Roads

Potholes flickr

South Africans can fix potholes and charge government for it. High Court

A precedent-setting High Court ruling means South Africans ‘gatvol’ with government can now take care of their own basic service delivery issues and make the state pay for it.

Roads

Potholes flickr

The Eastern Cape High Court has ordered that provinces roads department to cough up the cash local farmers used to fix infrastructure the government didn’t bother to.

The court’s judgement is pretty far-reaching as it allows ordinary folks to take care of some of the more menial tasks government’s been failing to do and make the state pay for it.

According to BusinessTech, however, the ruling makes it very clear that you can’t just go around fixing random things willy nilly and expect tax money to pay for it. All repairs must first be reported to the relevant department, which has 30 days to respond and after that two separate quotes for the job.

Following the court ruling, AfriForum has taken to making use of similar legal mechanisms to get government to reimburse it for providing some basic services to rural areas nationwide. Chatting to Rapport, AfriForum’s Marcus Pawson said the organisation had been paid out for performing tasks like removing trees and maintaining basic water infrastructure.

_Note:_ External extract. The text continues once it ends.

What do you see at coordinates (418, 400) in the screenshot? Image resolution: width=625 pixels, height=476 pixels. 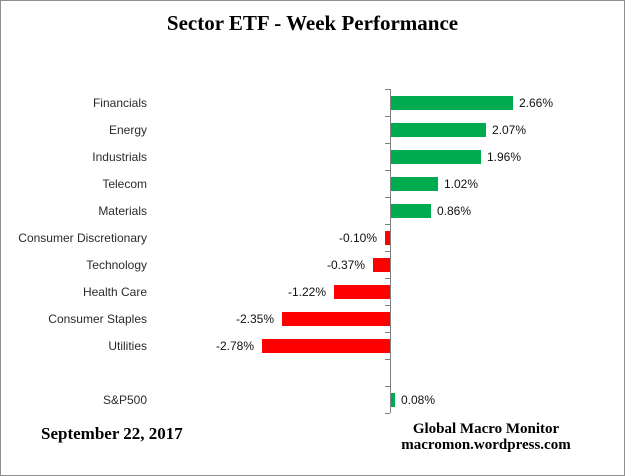 I see `value-label-sandp500: 0.08%` at bounding box center [418, 400].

It’s quite telling that civil society organisations are performing the tasks appointed to civil servants and municipalities nationwide; while government is more concerned with statues of Jacob Zuma, new jets, million Rand SUVs and the succession race for the NAC’s top job in December.

One of our predictions for 2017 was that – in the run-up to the elective conference at the end of the year – internal ANC politics would take centre stage, above and beyond the needs of ordinary South Africans. So far there’s been little to point to the opposite.

On the upside though, some of the most rural areas throughout South Africa might soon be getting the basic service delivery they’ve been in need of… albeit not from the ANC.